Amazon Macie, Azure Purview, and GCP Data Loss Prevention (DLP) provide automated discovery and classification of sensitive data stored in cloud storage. These services scan objects for PII (Social Security numbers, credit card numbers, email addresses), credentials (API keys, private keys, connection strings), and other sensitive patterns. In a Zero Trust model, the sensitivity classification of data should drive the access controls applied to it. A bucket containing classified data should have stricter IAM policies, mandatory CMK encryption, network isolation through VPC endpoints, and enhanced logging compared to a bucket containing public marketing assets.
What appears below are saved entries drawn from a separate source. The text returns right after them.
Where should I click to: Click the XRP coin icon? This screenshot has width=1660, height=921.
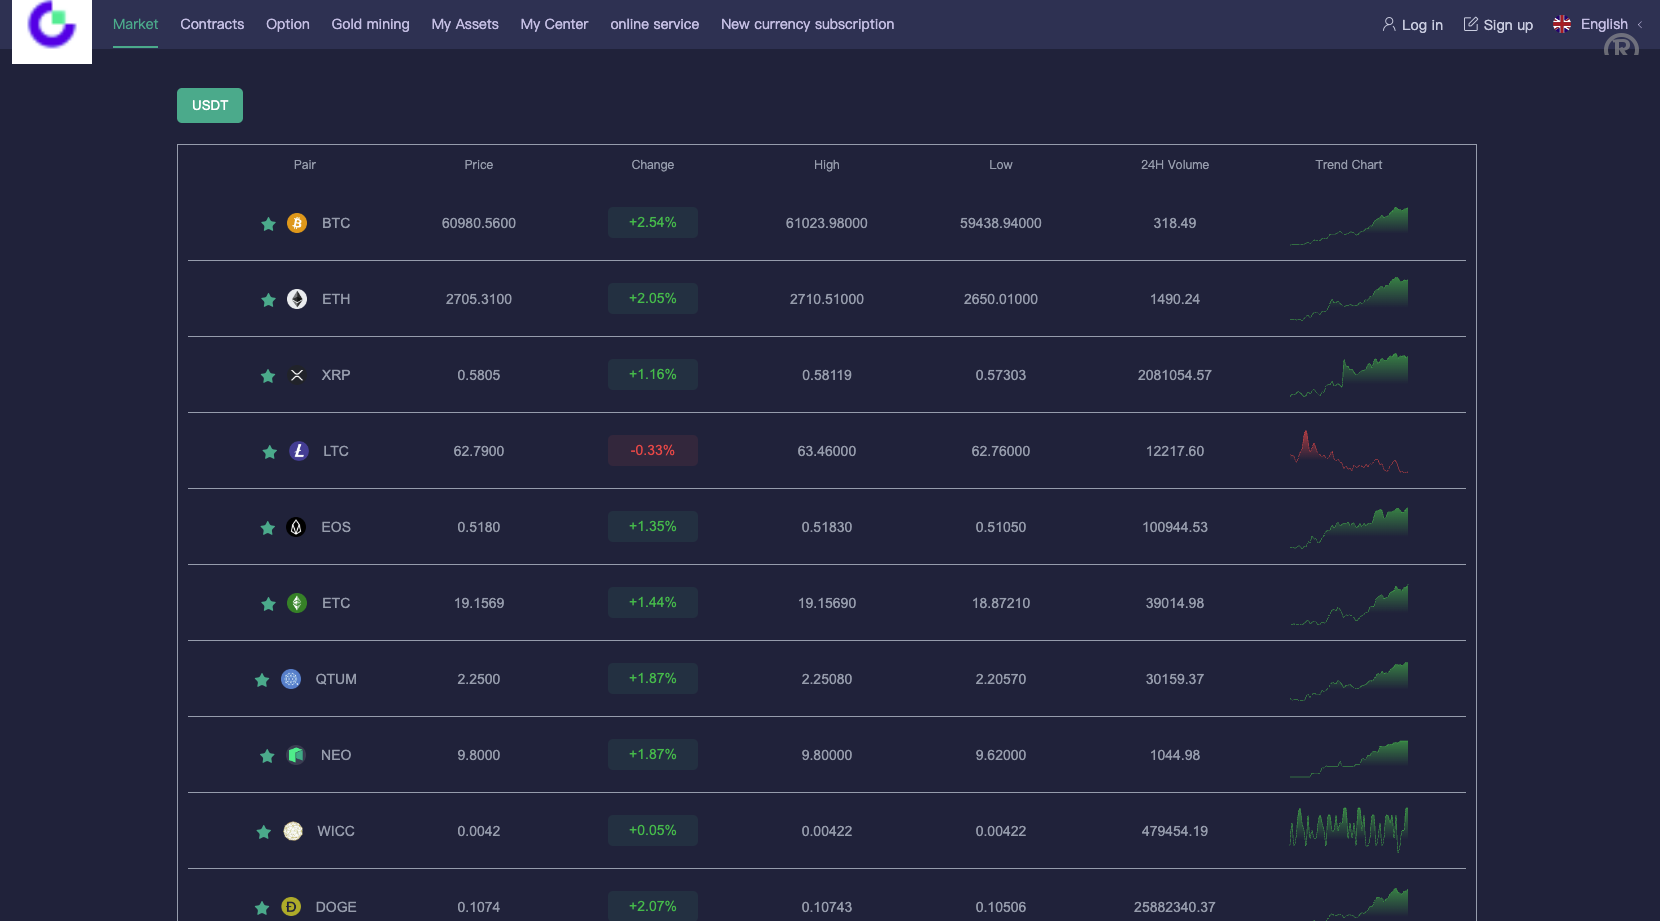pos(297,375)
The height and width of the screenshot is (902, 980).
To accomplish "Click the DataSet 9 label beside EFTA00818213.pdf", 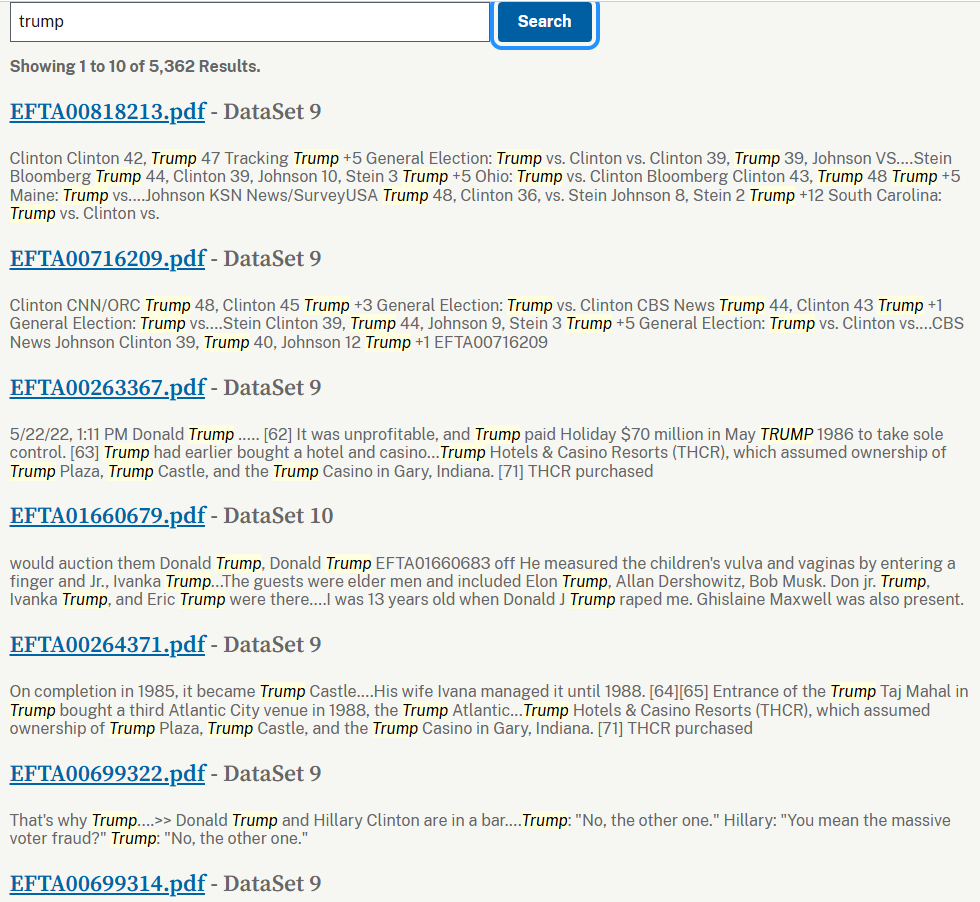I will (272, 111).
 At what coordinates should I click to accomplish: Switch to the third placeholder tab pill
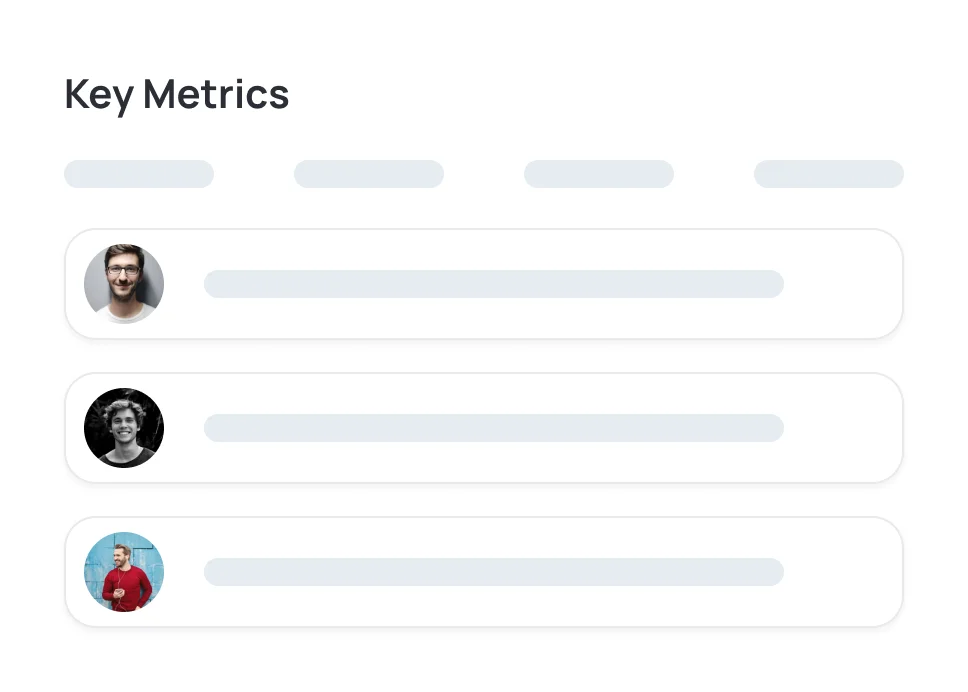click(x=599, y=174)
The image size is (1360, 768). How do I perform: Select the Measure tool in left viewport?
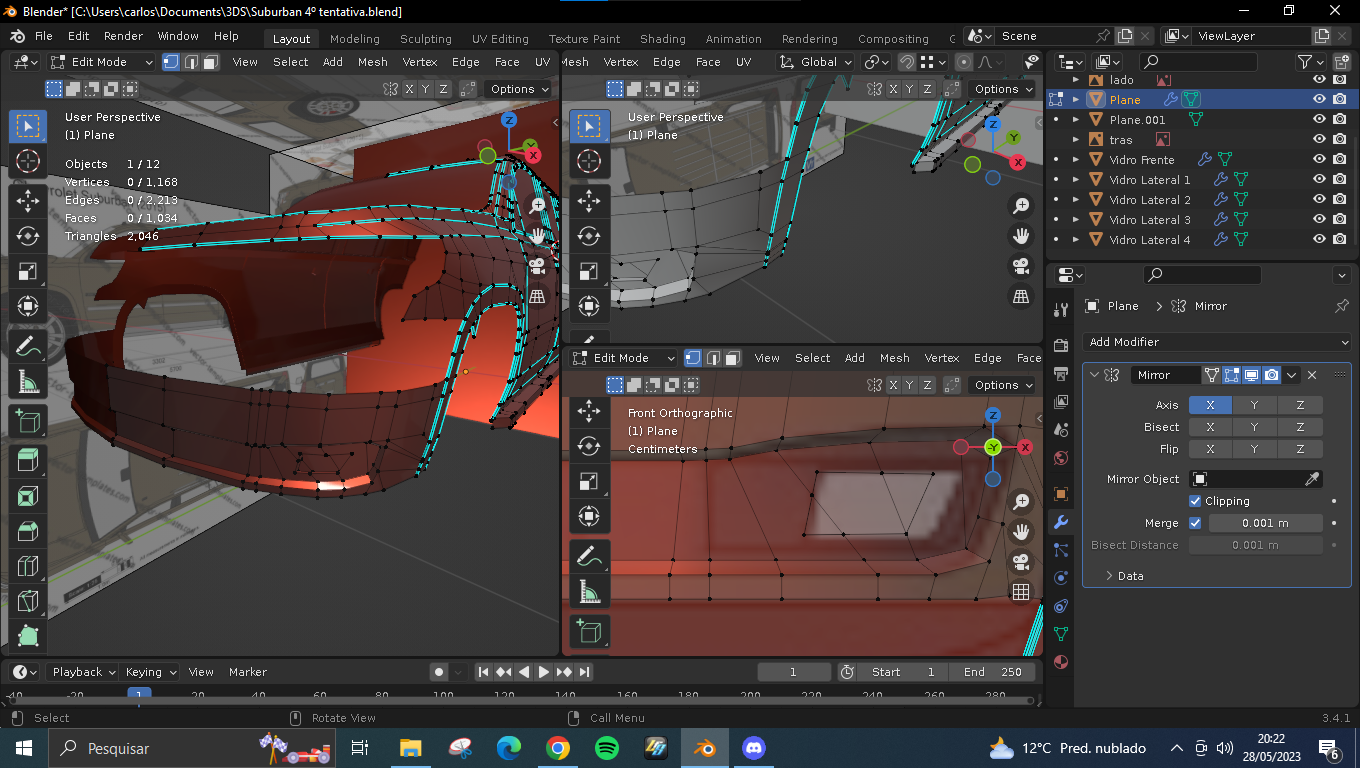pos(28,382)
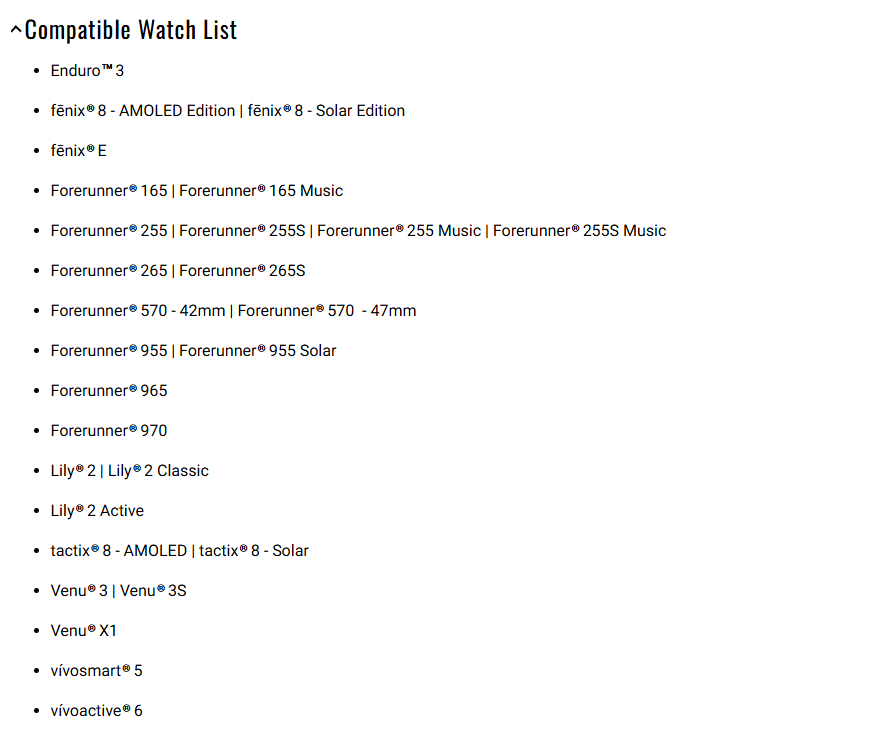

Cross-account and cross-region access to storage resources deserves special monitoring attention. While legitimate use cases exist (cross-account data sharing, disaster recovery replication), these access patterns are also indicators of data exfiltration. Alert rules should flag any storage access from principals outside the owning account, any new cross-region copy operations, and any access from IP addresses not previously seen in the access logs. These alerts, combined with the preventive controls described above, create the continuous verification loop that Zero Trust demands for your most valuable cloud asset: the data itself.